Sighing, she sat down near the window, crossed her legs, and looked out at the snowy landscape of trees lining the edge of the parking area, with Elephant Mountain, white and imperious, just visible behind them. She had no real idea how long she’d been in hospital. She wondered where Wendy Keeling was, and why she hadn’t come to visit, and then realized that of course she must be with the children at the school. She frowned. There was something about Wendy. She struggled to remember, felt a wave of panic, and then gave up. She looked at the other two people in the room: one an elderly man with flying tufts of white hair and days of unkempt beard growth around his moist mouth, and the other a woman who was feverishly puffing on a cigarette and turning the pages of a magazine. Life, Miss Scott saw, no doubt some old pawed-up issue. She picked up a copy of the Nelson Daily News lying beside her and looked at the date. So, it was close to Christmas. She felt a pang of anxiety. She should be home with her mother. She shouldn’t have to cope all alone with the work on the farm in the winter. She was about to put the paper down and go back to her room, when a headline caught her eye. “Hit and Run Victim Identified.” She read further and then stood convulsively, feeling suddenly as if her head would burst from the pressure, crying, “No, no, no, no!”

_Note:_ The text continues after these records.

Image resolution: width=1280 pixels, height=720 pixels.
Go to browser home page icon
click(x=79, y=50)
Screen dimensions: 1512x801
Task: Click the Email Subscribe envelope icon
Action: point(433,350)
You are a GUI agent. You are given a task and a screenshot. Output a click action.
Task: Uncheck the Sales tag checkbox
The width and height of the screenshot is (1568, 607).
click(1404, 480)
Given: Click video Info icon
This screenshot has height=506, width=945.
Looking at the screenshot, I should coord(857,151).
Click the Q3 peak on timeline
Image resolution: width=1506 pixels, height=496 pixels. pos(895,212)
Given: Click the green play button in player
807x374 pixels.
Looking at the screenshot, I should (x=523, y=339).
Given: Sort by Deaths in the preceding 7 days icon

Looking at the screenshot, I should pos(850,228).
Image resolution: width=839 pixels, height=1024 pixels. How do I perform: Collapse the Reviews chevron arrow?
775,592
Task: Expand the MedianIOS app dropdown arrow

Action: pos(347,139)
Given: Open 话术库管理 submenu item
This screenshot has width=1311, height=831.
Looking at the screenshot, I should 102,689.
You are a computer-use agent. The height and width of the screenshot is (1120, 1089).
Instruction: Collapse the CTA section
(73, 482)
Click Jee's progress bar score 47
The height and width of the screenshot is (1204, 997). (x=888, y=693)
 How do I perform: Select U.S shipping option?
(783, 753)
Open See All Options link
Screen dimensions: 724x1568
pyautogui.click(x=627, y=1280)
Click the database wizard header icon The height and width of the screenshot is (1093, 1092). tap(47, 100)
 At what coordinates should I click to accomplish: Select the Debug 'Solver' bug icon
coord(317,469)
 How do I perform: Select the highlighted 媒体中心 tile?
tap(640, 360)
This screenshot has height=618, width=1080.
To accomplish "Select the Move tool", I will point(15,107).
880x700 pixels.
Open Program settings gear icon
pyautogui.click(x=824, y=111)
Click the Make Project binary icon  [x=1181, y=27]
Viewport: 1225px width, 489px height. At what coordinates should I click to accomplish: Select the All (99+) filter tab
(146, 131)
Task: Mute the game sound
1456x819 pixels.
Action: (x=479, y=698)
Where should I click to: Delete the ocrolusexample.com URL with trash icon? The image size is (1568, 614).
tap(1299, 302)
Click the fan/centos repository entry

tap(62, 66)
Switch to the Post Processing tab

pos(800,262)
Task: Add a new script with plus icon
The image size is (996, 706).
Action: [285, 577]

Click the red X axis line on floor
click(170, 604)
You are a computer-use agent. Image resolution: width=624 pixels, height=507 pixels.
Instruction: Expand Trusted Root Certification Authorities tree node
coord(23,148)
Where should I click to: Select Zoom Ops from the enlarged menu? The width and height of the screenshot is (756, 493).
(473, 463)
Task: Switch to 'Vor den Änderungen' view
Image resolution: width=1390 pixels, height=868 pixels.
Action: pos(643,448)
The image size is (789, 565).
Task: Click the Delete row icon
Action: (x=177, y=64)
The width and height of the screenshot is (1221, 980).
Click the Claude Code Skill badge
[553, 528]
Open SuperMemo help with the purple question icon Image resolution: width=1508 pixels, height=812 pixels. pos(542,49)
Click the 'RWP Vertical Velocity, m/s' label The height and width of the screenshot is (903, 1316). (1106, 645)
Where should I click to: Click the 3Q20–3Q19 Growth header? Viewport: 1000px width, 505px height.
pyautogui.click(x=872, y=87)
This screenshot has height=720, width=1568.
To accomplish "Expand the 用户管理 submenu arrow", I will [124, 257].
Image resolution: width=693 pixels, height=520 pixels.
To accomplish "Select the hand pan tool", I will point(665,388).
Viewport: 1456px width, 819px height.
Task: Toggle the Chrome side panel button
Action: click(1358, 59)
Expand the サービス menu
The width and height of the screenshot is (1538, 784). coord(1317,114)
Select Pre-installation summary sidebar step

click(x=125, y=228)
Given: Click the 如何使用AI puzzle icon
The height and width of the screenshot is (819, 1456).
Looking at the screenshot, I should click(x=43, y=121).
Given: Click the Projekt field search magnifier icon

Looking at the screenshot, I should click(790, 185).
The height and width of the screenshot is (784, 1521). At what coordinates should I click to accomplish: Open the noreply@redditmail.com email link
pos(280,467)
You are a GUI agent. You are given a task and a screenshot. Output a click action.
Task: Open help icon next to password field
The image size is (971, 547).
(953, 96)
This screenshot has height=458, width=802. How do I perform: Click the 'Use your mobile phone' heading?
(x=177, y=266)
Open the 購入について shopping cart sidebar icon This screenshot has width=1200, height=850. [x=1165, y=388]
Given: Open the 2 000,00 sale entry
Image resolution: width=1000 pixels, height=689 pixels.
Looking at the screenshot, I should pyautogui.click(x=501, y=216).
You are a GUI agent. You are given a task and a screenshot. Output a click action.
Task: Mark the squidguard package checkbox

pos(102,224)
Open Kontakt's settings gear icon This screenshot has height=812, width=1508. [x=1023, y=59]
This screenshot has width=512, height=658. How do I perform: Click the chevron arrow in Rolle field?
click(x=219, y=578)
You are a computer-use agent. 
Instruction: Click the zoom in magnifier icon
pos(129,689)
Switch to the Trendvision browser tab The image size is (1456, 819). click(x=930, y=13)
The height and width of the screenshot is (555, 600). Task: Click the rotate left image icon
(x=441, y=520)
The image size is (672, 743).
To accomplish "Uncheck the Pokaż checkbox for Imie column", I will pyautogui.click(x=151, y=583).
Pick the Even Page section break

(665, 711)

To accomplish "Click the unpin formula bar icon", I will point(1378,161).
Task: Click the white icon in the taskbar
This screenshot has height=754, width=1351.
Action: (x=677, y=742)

“CONSTABLE TERRELL? THIS is Dr. Edison at the hospital. I thought I’d better let you know that Miss Rose Scott has had another relapse and possible stroke, and I’m afraid she’s back with me upstairs.”

“Oh. I’m sorry. Is there any sense of what caused it? I mean, are you liable to have more strokes once you’ve had one?” Terrell asked. He pulled his notebook forward on his desk and wrote, “Miss Scott, stroke.”

“Not necessarily. However, between the head injury and a possible heart abnormality, there is plenty of possible cause. And though it is not popular to say so, there was some work done on smoking before the war in Germany that suggested smoking is bad for the heart and lungs, and Miss Scott is a smoker. We’ve kept her away from cigarettes to avoid the coughing, but she has been visiting the common room where you can count on there being lots of people smoking. That’s where we found her, in fact, clutching a copy of the Nelson Daily News. There’s a paper that doesn’t usually knock someone over, but there you are.”

Terrell was silent for a moment, writing. Had something been in the newspaper? “Would any sort of sudden shock cause her to have a stroke? I was wondering about the paper. Do you recall which day the paper was from?”

“I would have said no, but in fact the patient who raised the alarm said that she had been reading the paper and suddenly stood up crying out the word ‘no.’ Perhaps she had seen something. I’ll see if I can track down the paper. If we know of something that would give alarm, we’ll be able to keep it from her. She will be with me for the next while anyway and she’s having no disturbance, even a visit from you. Is that clear?”

“Yes, Dr. Edison, but if you could track down the date of the paper, that might be helpful. I’m afraid we have very little to go on just now, and something that alarmed her may be helpful. Perhaps she saw a picture of the man who attacked her, or something that might give us a lead.”

“Right you are. I’ll do a bit of sleuthing myself at this end and call you back.”